User Guide#

Note

New in version 0.4.1

Mars remote API provides a simple yet powerful way to run Python functions in parallel.

The main API for Mars remote is mars.remote.spawn(). It returns a Mars Object while no execution happens yet. When .execute() is called, spawned function will be submitted to Mars for execution, thus if multiple spawned functions are executed together, they may run in parallel.

>>> import mars.remote as mr
>>> def inc(x):
>>>     return x + 1
>>>
>>> result = mr.spawn(inc, args=(0,))
>>> result
Object <op=RemoteFunction, key=e0b31261d70dd9b1e00da469666d72d9>
>>> result.execute().fetch()
1

List of spawned functions can be converted to mars.remote.ExecutableTuple, and .execute() can be called to run these functions together.

>>> results = [mr.spawn(inc, args=(i,)) for i in range(10)]
>>> mr.ExecutableTuple(results).execute().fetch()
[1, 2, 3, 4, 5, 6, 7, 8, 9, 10]

Mars Objects returned by mars.remote.spawn() can be treated as arguments for other spawn functions.

>>> results = [mr.spawn(inc, args=(i,)) for i in range(10)]   # list of spawned functions
>>> def sum_all(xs):
        return sum(xs)
>>> mr.spawn(sum_all, args=(results,)).execute().fetch()
55

Mars ensures that sum_all can be called only when the previous 10 inc called are finished. Users need not to worry about the data of dependency, e.g. when sum_all is called, the argument xs has already been replaced by real outputs of the previous inc functions.

For the distributed setting, 10 inc function may be distributed to different workers. Users need not to care about how the functions are distributed, as well as how the outputs of spawned functions are moved between workers.

User can also spawn new functions inside a spawned function.

>>> def driver():
>>>     results = [mr.spawn(inc, args=(i,)) for i in range(10)]
>>>     return mr.ExecutableTuple(results).execute().fetch()
>>>
>>> mr.spawn(driver).execute().fetch()
[1, 2, 3, 4, 5, 6, 7, 8, 9, 10]

Mars tensor, DataFrame and so forth is available in spawned functions as well.

>>> import mars.tensor as mt
>>> def driver2():
>>>     t = mt.random.rand(10, 10)
>>>     return t.sum().to_numpy()
>>>
>>> mr.spawn(driver2).execute().fetch()
52.47844223908132

The argument n_output can indicate the number of outputs the spawned function will return.
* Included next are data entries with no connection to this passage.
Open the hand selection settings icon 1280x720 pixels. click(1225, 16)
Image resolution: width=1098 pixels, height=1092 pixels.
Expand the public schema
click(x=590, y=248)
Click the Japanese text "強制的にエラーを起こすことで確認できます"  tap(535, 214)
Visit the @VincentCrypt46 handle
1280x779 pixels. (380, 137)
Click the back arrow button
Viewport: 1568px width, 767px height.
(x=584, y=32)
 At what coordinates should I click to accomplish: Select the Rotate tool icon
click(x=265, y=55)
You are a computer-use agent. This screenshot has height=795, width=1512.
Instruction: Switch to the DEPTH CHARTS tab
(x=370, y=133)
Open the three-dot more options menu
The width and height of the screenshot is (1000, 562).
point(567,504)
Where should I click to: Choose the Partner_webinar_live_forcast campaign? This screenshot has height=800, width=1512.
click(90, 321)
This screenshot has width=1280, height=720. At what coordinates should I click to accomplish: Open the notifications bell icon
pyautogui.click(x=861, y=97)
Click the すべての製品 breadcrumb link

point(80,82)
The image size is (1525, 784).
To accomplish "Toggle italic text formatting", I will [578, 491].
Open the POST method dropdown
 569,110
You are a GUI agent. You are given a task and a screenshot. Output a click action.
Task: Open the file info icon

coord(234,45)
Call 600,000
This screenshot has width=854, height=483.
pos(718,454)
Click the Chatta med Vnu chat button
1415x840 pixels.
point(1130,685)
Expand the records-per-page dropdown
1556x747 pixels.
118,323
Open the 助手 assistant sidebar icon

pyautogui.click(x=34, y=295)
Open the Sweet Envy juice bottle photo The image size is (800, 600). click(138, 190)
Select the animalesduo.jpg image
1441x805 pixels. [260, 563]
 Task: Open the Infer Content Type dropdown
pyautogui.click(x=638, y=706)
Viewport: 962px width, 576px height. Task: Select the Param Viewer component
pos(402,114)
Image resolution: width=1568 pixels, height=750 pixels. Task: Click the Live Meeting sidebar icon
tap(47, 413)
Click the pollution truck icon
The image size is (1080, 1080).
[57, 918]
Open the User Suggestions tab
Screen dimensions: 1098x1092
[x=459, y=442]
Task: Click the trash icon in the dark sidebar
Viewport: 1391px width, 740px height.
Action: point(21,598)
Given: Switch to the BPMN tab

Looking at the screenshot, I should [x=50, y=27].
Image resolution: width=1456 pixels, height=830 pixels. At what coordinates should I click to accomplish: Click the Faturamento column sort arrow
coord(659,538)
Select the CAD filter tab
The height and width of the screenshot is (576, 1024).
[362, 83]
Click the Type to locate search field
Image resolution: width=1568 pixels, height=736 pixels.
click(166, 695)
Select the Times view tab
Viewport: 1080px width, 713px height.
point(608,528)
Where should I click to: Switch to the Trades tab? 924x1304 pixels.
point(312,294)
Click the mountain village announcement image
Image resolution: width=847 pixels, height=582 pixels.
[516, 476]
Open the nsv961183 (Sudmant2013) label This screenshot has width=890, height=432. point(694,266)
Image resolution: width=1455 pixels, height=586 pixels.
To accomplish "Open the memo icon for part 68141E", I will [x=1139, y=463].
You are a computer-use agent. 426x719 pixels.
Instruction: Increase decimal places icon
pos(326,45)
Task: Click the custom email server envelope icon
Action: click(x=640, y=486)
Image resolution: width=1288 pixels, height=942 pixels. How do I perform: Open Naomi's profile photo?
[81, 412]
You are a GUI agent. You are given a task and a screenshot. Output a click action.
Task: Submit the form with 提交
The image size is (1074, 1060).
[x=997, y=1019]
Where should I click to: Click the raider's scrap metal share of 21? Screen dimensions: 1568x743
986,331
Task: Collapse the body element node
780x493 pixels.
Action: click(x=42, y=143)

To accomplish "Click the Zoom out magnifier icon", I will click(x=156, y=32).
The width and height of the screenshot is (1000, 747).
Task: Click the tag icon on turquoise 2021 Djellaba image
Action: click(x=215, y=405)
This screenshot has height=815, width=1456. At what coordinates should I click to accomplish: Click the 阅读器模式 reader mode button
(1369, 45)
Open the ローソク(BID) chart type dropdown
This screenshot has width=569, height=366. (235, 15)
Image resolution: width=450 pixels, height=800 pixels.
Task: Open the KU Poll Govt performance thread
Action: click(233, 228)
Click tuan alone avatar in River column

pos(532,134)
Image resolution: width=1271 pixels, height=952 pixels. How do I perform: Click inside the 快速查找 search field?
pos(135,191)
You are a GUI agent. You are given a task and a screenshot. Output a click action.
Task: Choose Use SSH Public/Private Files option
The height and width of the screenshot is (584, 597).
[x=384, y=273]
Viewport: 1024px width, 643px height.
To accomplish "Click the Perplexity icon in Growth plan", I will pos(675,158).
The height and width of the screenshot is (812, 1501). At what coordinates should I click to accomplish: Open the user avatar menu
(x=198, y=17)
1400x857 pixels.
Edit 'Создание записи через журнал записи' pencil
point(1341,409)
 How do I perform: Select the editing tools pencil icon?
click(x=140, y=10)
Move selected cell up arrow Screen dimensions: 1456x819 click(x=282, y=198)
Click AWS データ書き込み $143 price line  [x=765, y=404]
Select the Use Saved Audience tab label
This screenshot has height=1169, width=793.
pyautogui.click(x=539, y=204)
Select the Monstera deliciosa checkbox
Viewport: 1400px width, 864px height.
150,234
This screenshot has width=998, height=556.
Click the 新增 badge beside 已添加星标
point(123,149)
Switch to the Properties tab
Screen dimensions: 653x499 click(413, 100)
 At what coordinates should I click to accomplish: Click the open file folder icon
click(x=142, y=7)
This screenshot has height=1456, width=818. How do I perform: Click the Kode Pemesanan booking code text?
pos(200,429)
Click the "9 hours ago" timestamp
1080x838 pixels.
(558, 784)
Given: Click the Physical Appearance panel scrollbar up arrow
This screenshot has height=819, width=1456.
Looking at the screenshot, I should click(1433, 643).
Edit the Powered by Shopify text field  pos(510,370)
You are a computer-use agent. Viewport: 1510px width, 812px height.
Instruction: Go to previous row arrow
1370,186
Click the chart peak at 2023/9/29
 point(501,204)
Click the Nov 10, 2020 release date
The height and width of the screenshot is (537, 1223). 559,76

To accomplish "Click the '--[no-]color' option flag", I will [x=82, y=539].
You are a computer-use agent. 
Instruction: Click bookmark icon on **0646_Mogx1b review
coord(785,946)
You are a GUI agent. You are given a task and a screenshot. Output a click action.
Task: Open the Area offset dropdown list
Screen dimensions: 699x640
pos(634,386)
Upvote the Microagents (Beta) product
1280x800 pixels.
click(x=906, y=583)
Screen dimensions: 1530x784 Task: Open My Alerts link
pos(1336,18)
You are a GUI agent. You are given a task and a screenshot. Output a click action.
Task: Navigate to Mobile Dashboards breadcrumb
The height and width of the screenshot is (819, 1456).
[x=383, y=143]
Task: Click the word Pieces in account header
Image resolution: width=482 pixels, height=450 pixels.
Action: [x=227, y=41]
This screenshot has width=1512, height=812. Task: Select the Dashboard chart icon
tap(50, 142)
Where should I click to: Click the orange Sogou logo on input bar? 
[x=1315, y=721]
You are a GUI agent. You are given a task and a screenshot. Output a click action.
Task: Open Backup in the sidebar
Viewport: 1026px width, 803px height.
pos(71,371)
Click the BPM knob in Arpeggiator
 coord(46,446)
This is important when different outputs are passed to different functions.

>>> def triage(alist):
>>>     ret = [], []
>>>     for i in alist:
>>>         if i < 0.5:
>>>             ret[0].append(i)
>>>         else:
>>>             ret[1].append(i)
>>>     return ret
>>>
>>> def sum_all(xs):
>>>     return sum(xs)
>>>
>>> l = [0.4, 0.7, 0.2, 0.8]
>>> la, lb = mr.spawn(triage, args=(l,), n_output=2)
>>>
>>> sa = mr.spawn(sum_all, args=(la,))
>>> sb = mr.spawn(sum_all, args=(lb,))
>>> mr.ExecutableTuple([sa, sb]).execute().fetch()
>>> [0.6000000000000001, 1.5]